Brief
Beneath this instruction is a block of data; output from it exactly the lines that run from the one containing "Instruction: Click the" through the one containing "Task: Open the Refactor menu", inclusive.

[Stored items from a collection]
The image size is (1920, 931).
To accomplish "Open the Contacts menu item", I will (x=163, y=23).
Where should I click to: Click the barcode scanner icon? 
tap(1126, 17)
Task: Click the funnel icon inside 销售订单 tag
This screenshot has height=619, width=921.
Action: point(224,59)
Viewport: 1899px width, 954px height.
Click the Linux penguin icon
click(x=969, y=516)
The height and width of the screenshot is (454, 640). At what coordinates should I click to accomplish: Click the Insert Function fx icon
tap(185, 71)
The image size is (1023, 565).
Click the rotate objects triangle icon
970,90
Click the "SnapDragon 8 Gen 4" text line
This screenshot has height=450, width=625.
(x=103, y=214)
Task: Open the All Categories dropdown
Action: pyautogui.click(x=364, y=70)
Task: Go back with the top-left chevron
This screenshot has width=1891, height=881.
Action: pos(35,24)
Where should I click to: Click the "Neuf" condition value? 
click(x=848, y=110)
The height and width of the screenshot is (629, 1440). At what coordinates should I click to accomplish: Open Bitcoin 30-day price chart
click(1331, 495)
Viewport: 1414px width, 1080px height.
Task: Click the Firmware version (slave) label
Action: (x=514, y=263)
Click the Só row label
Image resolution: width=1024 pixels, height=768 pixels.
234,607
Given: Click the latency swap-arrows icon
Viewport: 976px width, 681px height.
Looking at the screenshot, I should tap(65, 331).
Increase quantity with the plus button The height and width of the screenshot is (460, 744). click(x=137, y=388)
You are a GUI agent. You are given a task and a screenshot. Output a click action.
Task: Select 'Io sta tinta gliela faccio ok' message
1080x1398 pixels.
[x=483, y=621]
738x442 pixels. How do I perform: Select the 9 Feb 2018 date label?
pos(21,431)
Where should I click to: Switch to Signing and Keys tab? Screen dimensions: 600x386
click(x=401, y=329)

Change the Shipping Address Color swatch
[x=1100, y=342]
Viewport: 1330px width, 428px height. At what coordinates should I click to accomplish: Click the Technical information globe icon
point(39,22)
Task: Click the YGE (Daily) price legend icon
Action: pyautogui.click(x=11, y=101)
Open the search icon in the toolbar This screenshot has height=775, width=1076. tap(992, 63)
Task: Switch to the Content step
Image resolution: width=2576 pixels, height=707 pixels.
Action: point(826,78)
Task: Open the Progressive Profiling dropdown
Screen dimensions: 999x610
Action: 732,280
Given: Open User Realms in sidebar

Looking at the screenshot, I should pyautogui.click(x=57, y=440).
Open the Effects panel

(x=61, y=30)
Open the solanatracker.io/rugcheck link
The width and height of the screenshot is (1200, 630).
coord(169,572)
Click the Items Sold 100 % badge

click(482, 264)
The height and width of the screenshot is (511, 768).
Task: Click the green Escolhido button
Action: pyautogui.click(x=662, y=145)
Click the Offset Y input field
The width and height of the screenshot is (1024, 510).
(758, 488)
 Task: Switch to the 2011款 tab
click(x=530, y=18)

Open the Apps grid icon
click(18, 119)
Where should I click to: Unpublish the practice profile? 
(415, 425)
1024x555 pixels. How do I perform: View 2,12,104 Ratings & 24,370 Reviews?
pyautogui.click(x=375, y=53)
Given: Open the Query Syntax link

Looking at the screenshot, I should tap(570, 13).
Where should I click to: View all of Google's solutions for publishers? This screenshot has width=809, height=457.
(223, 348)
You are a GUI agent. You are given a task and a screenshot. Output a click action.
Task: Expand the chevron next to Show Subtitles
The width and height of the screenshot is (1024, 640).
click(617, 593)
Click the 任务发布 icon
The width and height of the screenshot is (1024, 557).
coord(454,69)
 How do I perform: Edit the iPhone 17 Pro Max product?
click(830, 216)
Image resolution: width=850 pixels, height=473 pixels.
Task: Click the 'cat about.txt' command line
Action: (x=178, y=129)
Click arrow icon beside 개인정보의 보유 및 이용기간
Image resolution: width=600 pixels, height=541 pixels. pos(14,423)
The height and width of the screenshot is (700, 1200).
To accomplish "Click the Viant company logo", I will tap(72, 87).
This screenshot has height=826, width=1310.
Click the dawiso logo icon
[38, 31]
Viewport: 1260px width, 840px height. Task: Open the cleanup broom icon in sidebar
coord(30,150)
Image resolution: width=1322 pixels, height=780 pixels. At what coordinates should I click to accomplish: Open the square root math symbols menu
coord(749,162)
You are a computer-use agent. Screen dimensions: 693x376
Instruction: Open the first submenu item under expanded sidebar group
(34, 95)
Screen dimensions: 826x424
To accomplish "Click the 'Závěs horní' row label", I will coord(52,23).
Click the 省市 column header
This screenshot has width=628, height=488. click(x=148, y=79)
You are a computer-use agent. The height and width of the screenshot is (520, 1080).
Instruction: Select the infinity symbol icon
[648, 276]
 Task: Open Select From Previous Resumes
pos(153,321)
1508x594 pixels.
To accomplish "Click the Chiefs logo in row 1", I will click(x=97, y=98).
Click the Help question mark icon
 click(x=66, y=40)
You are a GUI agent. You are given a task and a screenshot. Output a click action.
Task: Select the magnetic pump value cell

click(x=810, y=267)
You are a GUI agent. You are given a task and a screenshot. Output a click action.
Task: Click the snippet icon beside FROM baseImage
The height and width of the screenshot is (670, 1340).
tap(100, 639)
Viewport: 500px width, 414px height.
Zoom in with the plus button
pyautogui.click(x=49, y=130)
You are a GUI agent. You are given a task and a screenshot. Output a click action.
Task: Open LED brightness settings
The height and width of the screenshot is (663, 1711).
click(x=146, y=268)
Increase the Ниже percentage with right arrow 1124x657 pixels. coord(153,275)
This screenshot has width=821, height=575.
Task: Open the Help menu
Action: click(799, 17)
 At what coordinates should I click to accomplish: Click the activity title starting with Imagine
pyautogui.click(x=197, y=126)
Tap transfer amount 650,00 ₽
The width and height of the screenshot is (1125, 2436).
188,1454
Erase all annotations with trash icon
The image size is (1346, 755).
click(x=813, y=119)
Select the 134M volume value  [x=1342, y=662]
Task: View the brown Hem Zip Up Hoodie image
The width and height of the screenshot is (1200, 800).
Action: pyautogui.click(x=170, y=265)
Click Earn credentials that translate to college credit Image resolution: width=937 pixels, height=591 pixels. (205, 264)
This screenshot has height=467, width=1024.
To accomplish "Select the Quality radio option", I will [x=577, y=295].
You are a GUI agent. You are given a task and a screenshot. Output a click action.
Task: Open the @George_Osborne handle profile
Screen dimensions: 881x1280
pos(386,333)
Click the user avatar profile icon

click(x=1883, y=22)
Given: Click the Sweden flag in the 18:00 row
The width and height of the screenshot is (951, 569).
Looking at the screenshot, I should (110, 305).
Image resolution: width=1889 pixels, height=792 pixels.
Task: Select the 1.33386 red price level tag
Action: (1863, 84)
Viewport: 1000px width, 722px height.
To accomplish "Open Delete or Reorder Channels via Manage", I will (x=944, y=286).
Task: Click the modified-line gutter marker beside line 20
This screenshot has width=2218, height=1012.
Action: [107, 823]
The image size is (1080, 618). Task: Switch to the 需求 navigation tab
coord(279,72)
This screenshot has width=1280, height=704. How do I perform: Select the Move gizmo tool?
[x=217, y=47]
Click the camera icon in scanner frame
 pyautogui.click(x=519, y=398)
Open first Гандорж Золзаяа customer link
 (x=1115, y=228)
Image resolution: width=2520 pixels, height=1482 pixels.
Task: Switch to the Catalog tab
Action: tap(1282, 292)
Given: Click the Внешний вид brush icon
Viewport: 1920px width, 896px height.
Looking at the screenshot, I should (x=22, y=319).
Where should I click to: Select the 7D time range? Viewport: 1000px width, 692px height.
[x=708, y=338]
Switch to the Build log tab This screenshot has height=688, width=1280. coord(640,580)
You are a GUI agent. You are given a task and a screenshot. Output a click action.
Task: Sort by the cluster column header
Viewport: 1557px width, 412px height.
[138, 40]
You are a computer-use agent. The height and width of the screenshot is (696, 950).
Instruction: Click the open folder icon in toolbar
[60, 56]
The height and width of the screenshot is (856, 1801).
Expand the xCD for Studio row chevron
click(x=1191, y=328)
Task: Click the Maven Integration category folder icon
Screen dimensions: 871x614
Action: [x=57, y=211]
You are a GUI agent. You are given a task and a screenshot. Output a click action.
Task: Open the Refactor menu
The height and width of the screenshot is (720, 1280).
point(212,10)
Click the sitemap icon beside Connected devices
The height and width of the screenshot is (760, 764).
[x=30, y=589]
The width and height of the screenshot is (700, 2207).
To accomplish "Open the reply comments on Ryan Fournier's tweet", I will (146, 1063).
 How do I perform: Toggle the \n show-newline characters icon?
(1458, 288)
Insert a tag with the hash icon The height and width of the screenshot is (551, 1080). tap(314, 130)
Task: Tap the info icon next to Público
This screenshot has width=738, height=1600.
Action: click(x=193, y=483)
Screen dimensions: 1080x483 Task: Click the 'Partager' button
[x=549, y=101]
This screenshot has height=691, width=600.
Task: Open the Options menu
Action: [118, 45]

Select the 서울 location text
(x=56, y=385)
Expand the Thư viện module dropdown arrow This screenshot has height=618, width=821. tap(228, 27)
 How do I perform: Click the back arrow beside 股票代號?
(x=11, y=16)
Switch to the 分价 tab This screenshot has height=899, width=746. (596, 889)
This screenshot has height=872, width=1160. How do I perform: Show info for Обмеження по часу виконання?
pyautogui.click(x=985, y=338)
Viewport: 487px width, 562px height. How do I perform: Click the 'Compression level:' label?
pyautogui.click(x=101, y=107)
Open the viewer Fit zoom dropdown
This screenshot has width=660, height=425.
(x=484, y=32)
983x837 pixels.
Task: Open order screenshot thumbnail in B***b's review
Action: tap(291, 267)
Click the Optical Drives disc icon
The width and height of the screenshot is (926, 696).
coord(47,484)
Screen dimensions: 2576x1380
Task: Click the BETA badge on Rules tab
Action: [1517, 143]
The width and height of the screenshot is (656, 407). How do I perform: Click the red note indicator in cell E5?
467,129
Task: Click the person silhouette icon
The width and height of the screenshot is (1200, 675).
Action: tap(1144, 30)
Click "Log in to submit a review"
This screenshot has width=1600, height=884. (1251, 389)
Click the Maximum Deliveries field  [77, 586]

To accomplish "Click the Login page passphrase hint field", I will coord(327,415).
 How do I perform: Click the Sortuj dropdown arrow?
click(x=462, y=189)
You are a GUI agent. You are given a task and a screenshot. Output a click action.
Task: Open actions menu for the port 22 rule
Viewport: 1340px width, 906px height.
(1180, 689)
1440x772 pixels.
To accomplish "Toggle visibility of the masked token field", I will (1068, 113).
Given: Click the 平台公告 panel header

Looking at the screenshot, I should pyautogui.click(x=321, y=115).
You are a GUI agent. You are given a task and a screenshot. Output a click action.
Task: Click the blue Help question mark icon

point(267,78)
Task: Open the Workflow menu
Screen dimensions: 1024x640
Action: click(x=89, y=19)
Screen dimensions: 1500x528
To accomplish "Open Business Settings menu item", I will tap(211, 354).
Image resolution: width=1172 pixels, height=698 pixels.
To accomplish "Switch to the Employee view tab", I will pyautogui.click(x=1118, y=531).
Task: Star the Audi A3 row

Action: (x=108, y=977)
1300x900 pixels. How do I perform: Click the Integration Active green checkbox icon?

Task answer
Instruction: Click the open folder icon in toolbar
[60, 56]
The height and width of the screenshot is (856, 1801).
Expand the xCD for Studio row chevron
click(x=1191, y=328)
Task: Click the Maven Integration category folder icon
Screen dimensions: 871x614
Action: [x=57, y=211]
You are a GUI agent. You are given a task and a screenshot. Output a click action.
Task: Open the Refactor menu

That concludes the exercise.